Isolation and characterization of kinC, a gene that encodes a sensor kinase homologous to the sporulation sensor kinases KinA and KinB in Bacillus subtilis

Abstract

Phosphorylation of the transcription factor encoded by spo0A is required for the initiation of sporulation in Bacillus subtilis. Production and accumulation of Spo0A-P is controlled by histidine protein kinases and the spo0 gene products. To identify additional genes that might be involved in the initiation of sporulation and production of Spo0A-P, we isolated genes which when present on a multicopy plasmid could suppress the sporulation defect of a spo0K mutant. kinC was one gene isolated in this way. A multicopy plasmid containing kinC completely or partially suppressed the sporulation defect caused by mutations in spo0K, kinA, spo0F, and spo0B, indicating that at least when overexpressed, KinC is capable of stimulating phosphorylation of Spo0A independently of the normal phosphorylation pathway.
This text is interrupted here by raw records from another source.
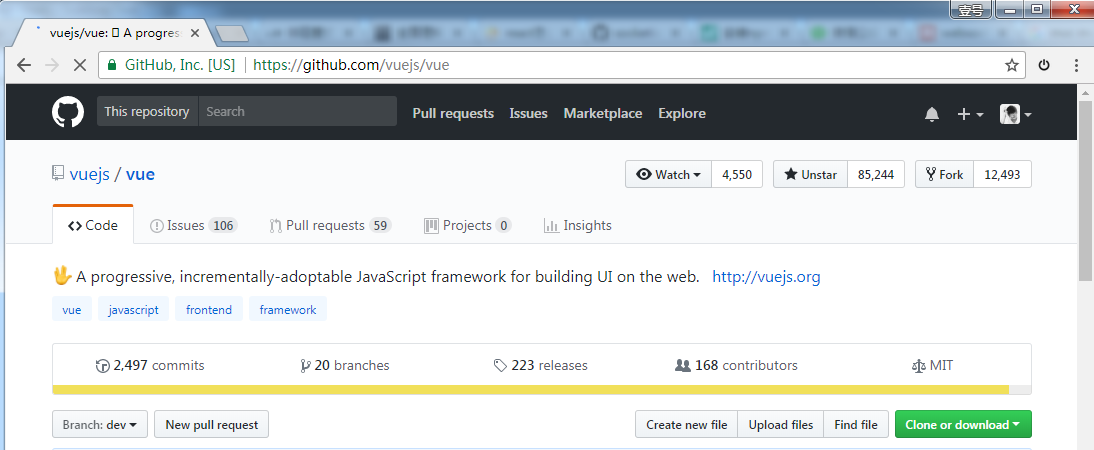Open the Insights tab
This screenshot has height=450, width=1094.
(x=577, y=226)
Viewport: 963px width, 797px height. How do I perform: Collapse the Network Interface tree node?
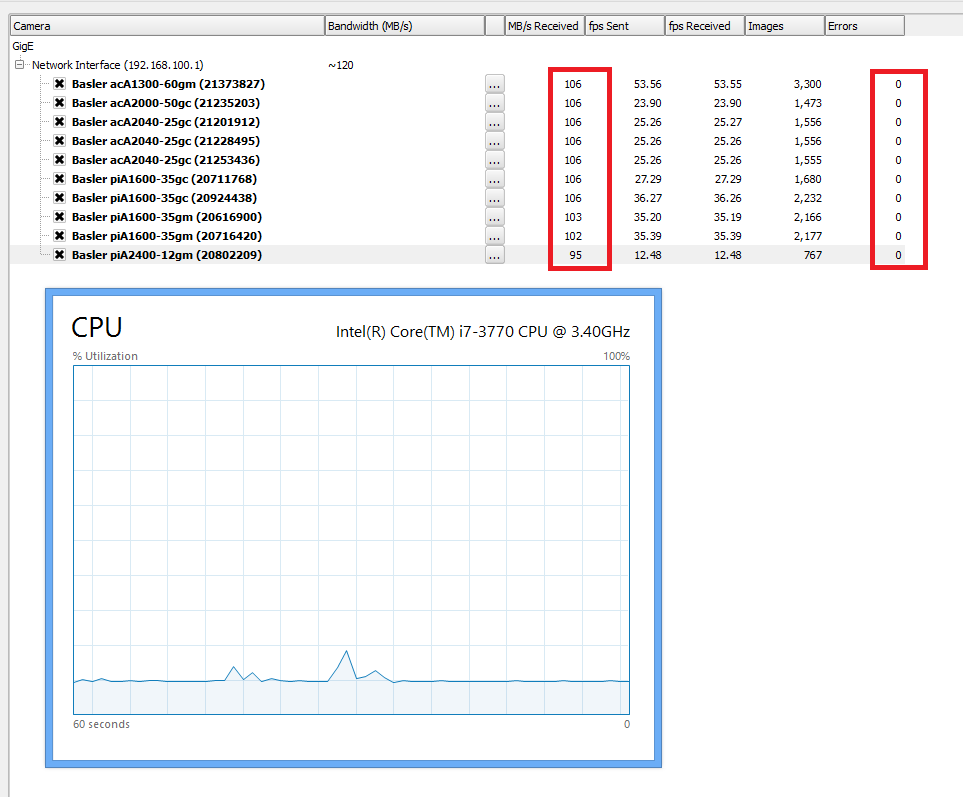coord(20,65)
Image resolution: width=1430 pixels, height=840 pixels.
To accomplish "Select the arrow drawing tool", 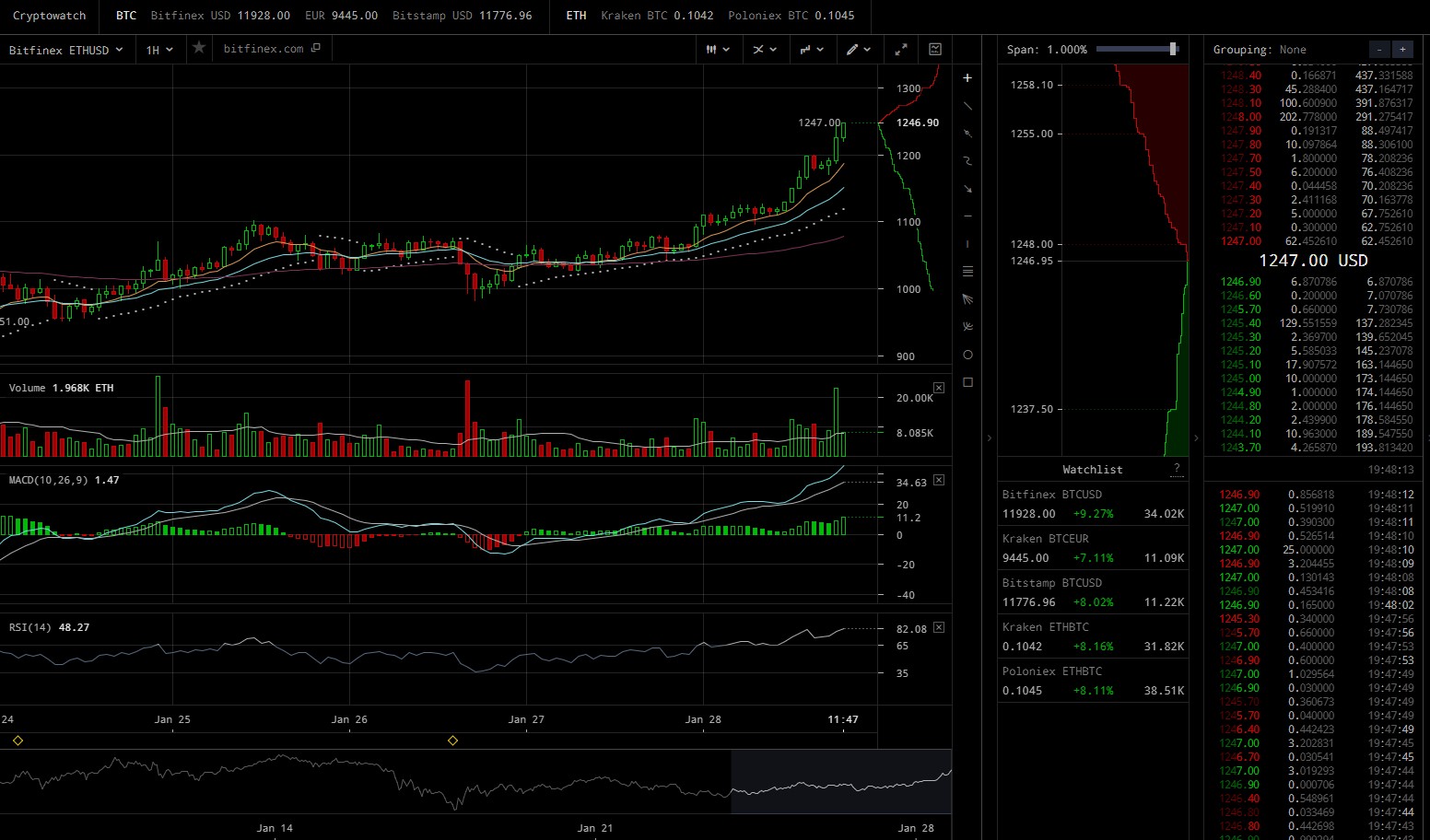I will [967, 189].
The predicted product of kinC is 428 amino acids long and is most similar to KinA and KinB, the histidine protein kinases involved in the initiation of sporulation. In otherwise wild-type strains, kinC null mutations caused little or no defect in sporulation under the conditions tested. However, in the absence of a functional phosphorelay (spo0F or spo0B), KinC appears to be the kinase responsible for phosphorylation of the sof-1 and rvtA11 forms of Spo0A.